Die wachsende Furcht vor Missstimmungen unter der Bevölkerung bestimmt den arbeits- und sozialpolitischen Kurs der deutschen Reichsregierung im Jahr 1940.
Der Rückgang des Arbeitskräftepotenzials gleich zu Kriegsbeginn um 10% verschärft die schon 1938 angespannte Lage auf dem Arbeitsmarkt in zunehmendem Maße. Durch die Einberufung von 5,7 Millionen Wehrpflichtigen in diesem Jahr (1939: 1,5 Mio.) hat sich der Anteil der deutschen männlichen Arbeitskräfte im Reich auf 56,7% reduziert. Die in dieser Situation notwendig gewordenen staatlichen Eingriffe in den Arbeitsmarkt bringen massive Einschränkungen der üblichen, arbeitsrechtlichen Bestimmungen mit sich. Eine schon im Februar 1939 eingeführte Dienstpflichtverordnung ermöglicht es den Arbeitsämtern, jeden noch nicht eingezogenen Facharbeiter zwangsweise in einen kriegswirtschaftlich wichtigen Betrieb zu versetzen. Diese Dienstverpflichtungen, die einem militärischen Gestellungsbefehl gleichkommen, ermöglichen so die reichsweite, beliebige Umverteilung der Arbeitskräfte zwecks Sicherung der kriegswichtigen Produktion.
Die konsequente Umverteilung der Arbeiter in Rüstungsbetriebe und Landwirtschaft kann jedoch die entstandene Lücke auf dem Arbeitsmarkt nicht ausgleichen. Aus diesem Grund angestellte Überlegungen, die weibliche Bevölkerung generell für den Arbeitseinsatz zu verpflichten, finden aber innerhalb der nationalsozialistischen Führung keine Mehrheit. Ein entsprechender Gesetzentwurf vom 27. April , dieses 3,5 Millionen starke Arbeitskräftepotenzial zu rekrutieren, wird von Generalfeldmarschall Hermann Göring, dem Vorsitzenden des Ministerrates für die Reichsverteidigung, aus ideologischen Gründen abgelehnt.
Nicht nur generelle Befürchtungen, diese Maßnahme zerstöre das von der NS-Propaganda geförderte Idealbild der Hausfrau und Mutter, bringen diesen Entwurf zu Fall. Er scheitert auch an der noch anstehenden Frage einer generellen Entlohnung der Frauenarbeit in den sonst üblicherweise Männern vorbehaltenen Berufen. So geht die Zahl der berufstätigen Frauen Ende Mai 1940 im Vergleich zum Vorjahr aufgrund niedriger Verdienste (80% des männlichen Lohns bei gleicher Tätigkeit) und der am 2. Oktober 1939 erhöhten Ausgleichszahlungen für Verheiratete von zum Kriegsdienst einberufenen Soldaten sogar noch um weitere 200 000 zurück.

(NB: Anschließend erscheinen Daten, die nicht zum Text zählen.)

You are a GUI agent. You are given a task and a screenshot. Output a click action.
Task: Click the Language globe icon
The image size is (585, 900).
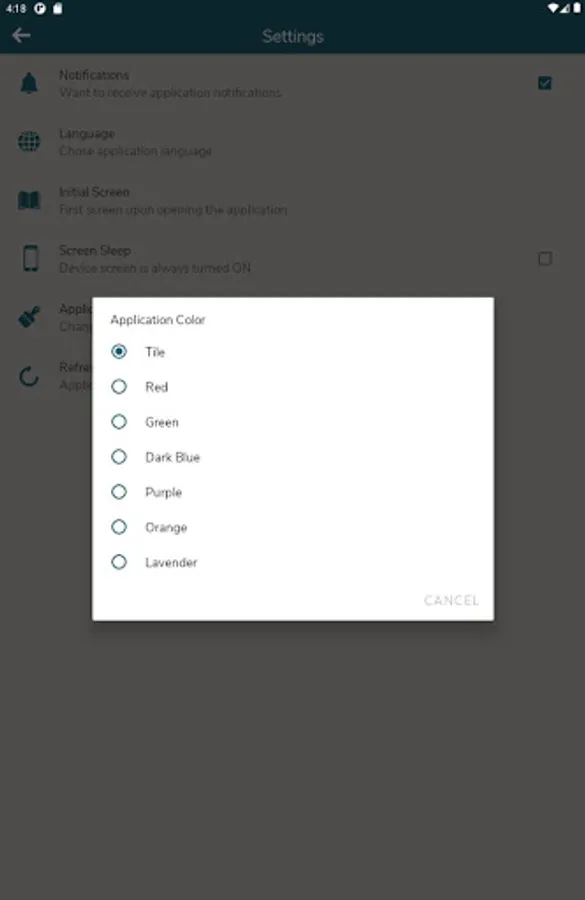[29, 142]
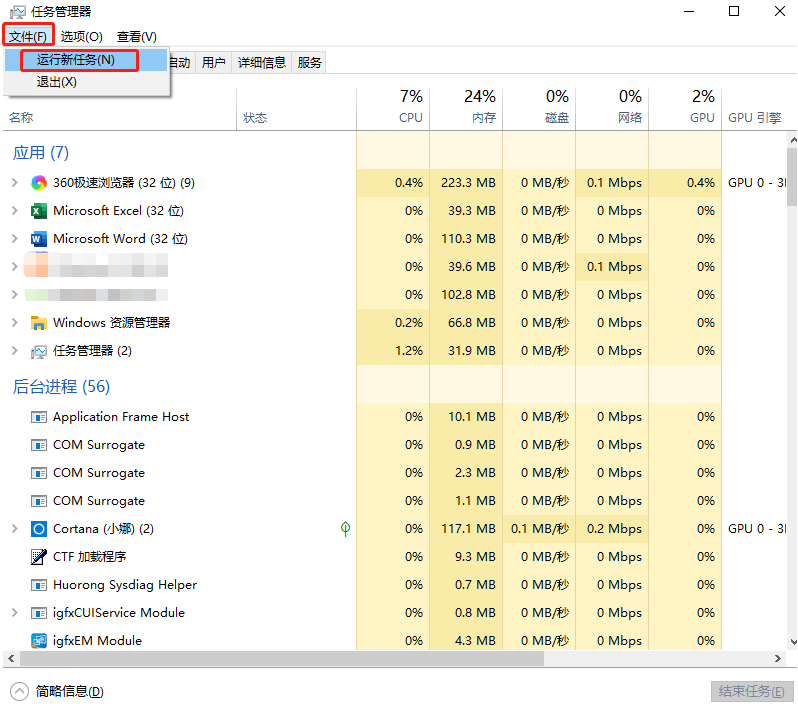Click the Cortana (小娜) icon
The height and width of the screenshot is (711, 798).
pyautogui.click(x=39, y=529)
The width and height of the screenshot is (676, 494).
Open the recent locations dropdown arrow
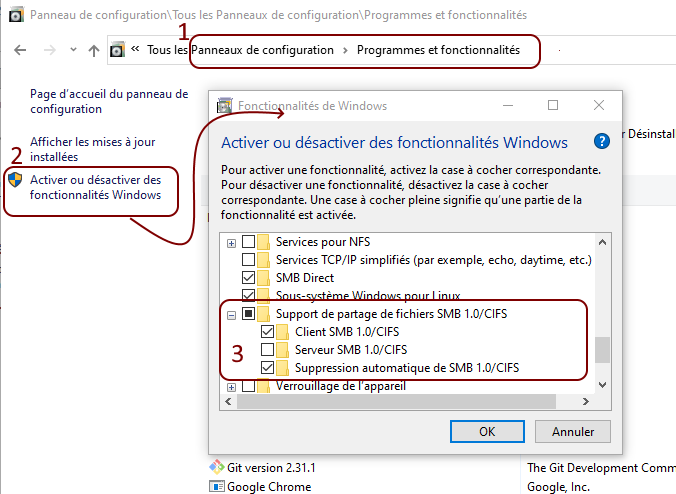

Im Bereich der Landwirtschaft versucht die Reichsregierung, durch den Einsatz sog. Fremdarbeiter, hauptsächlich polnischer Zivilarbeiter und Kriegsgefangener, die Produktion zu sichern. Ihre vorrangige Beschäftigung auf dem Land soll dort den durch Einberufungen besonders betroffenen Kleinbetrieben helfen. Vorbehalte, die etwa 300 000 zwangsweise verpflichteten Arbeiter aus den Ostgebieten auch in der Industrie einzusetzen, resultieren aus Befürchtungen, diese seien zu gering qualifiziert und könnten das soziale Klima in Großbetrieben zersetzen. Nach dem Westfeldzug (Mai/Juni) bedient sich die deutsche Industrie dann auch vorzugsweise französischer, belgischer und niederländischer Kriegsgefangener für den Einsatz in der Rüstungsproduktion. Auch die deutsche Lohnpolitik ist, soweit sie deutsche Arbeitskräfte betrifft, 1940 noch von der Furcht der Regierung begleitet, Missfallen in breiten Bevölkerungsschichten zu erregen. Die im Rahmen der Kriegswirtschaftsverordnung verfügten Restriktionen werden aus diesem Grunde vielfach zurückgenommen.